July 18, 2014 at 2:53 pm

Tom Long

Review: Post-apocalyptic 'Aftermath' offers nothing but misery

Edward Furlong, left, and C.J. Thomason star in 'Aftermath,' the story of people taking shelter in a basement after a nuclear holocaust. (Scott Wigin / SSS Entertainment)

As masochistic exercises go, “Aftermath” is fairly effective.

This is the story, understand, of a group of people taking shelter in a basement following a nuclear holocaust. It’s pretty clear right from the start that all or most of them will die. Good times.

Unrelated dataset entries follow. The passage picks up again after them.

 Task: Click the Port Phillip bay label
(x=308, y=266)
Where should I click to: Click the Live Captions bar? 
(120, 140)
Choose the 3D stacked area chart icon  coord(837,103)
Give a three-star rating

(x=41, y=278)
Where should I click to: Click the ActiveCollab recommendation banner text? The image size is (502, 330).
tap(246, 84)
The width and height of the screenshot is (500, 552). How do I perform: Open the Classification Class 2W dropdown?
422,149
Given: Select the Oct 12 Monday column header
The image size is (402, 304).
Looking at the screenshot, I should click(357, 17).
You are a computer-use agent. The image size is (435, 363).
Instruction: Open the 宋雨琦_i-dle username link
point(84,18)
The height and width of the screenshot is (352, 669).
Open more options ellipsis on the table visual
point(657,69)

In the grand tradition of people-huddled-together-in-misery stories, screenwriter Christian MacDonald offers up a grab-bag of types — an old man who’s a diabetic, a young boy blinded by the blasts, a pregnant woman, a shy country boy.

And, of course, there’s your basic hothead jerk (Edward Furlong). And the young doctor who becomes their default leader (C.J. Thomason). As well as a late arrival (Andre Royo) who joins the group with an update from the outside world.

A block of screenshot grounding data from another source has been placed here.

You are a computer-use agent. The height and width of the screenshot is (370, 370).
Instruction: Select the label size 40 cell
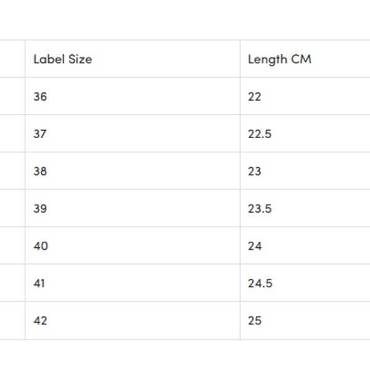(40, 246)
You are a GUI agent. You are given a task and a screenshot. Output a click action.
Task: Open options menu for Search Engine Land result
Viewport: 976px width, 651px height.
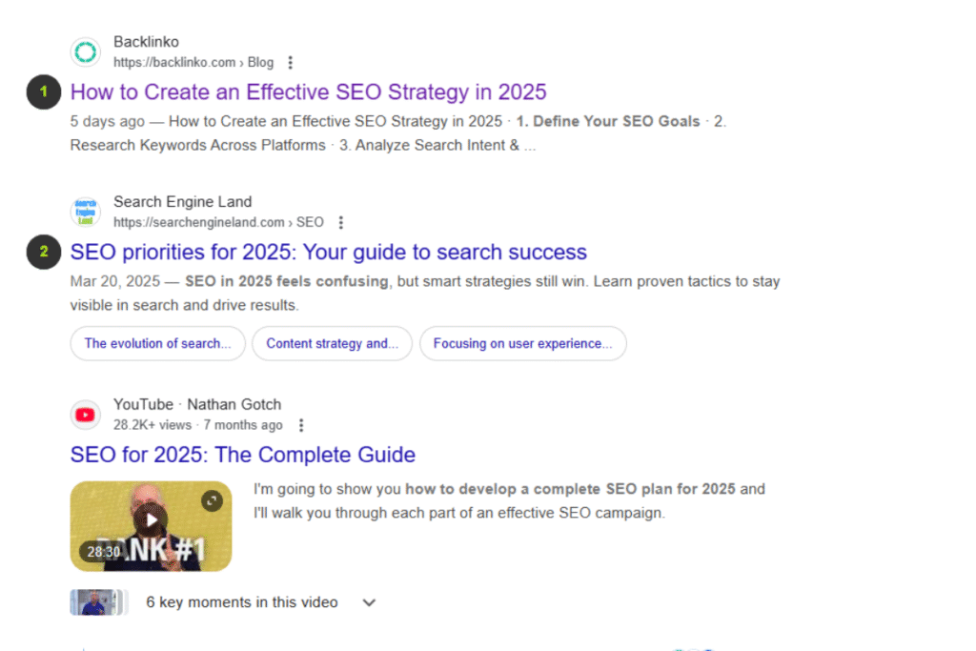(x=341, y=222)
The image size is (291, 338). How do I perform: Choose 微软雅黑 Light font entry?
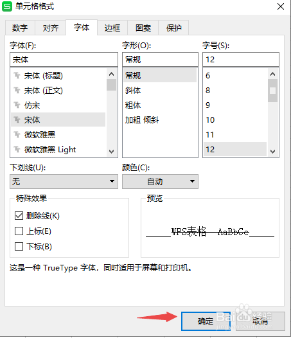(x=58, y=149)
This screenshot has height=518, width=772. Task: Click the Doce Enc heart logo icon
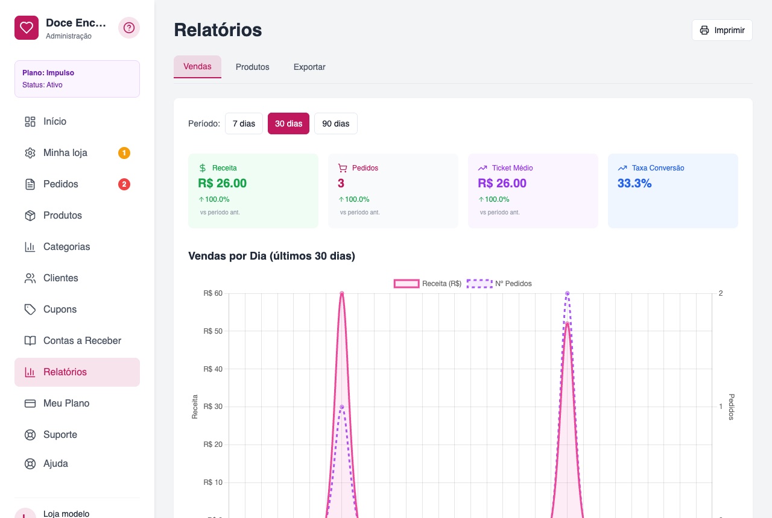pyautogui.click(x=27, y=28)

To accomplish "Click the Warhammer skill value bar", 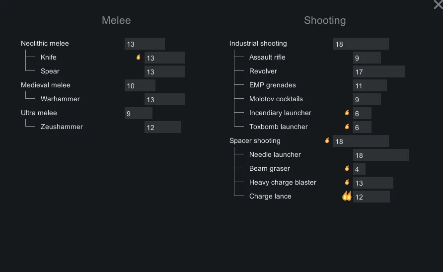I will click(164, 99).
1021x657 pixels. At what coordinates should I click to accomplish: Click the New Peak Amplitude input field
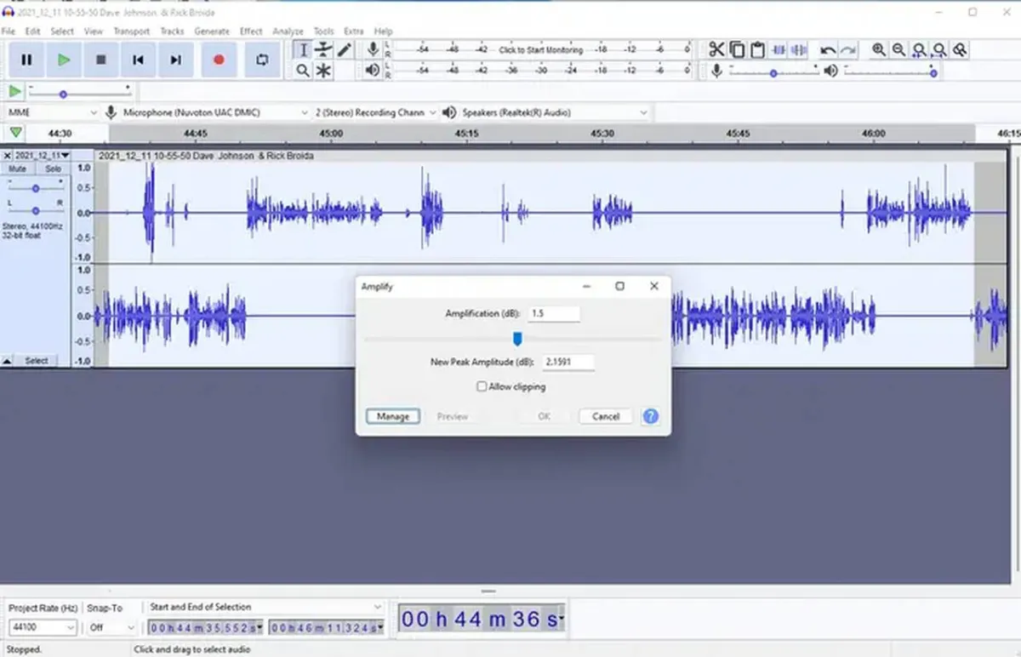[568, 362]
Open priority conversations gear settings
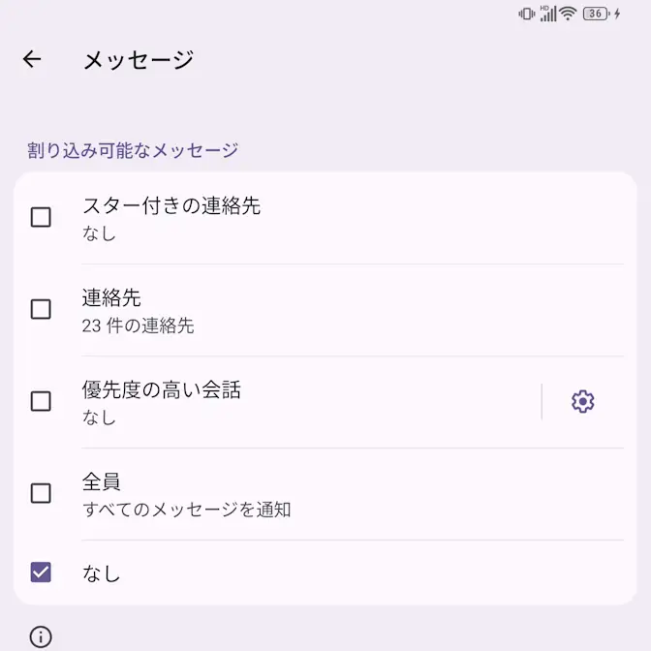The height and width of the screenshot is (651, 651). 582,401
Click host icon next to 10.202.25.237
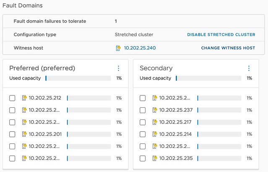Image resolution: width=268 pixels, height=172 pixels. coord(155,110)
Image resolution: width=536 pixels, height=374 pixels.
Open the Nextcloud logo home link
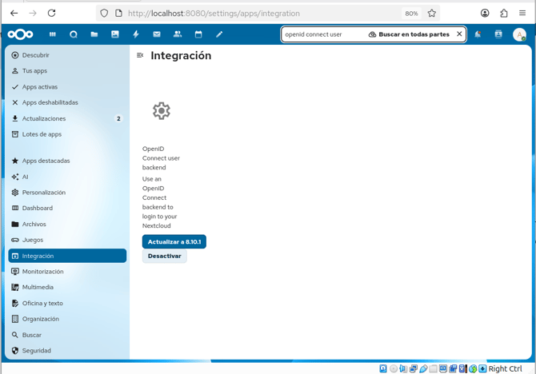click(x=21, y=34)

The outside world, it seems, isn’t doing all that well. Our makeshift gang descended into the basement hoping to survive for 30 days and avoid most of the poisonous radiation following the blasts. Other folks, though, apparently opted to run around shooting one another. They’ve become diseased zombie types.

Then again, with the cellar being far from airtight, our underground refugees are hardly pictures of health either. They start developing welts and commence dying off at regular intervals. Again: good times.

One thing to be thankful for — the basement is in Texas, so at least there are plenty of guns to be brandished when everyone starts going buggo.

“Aftermath” eventually becomes a slaughter-fest in the guise of a cautionary tale. It carries a bit more weight than your average slasher film because the scenario has the whiff of possibility about it. No Swamp Monster needed here — modern technology and human stupidity are scary enough.

Anyone who feels the need to be reminded of such may turn to this film. For most though, this fallout will feel too harsh and obvious.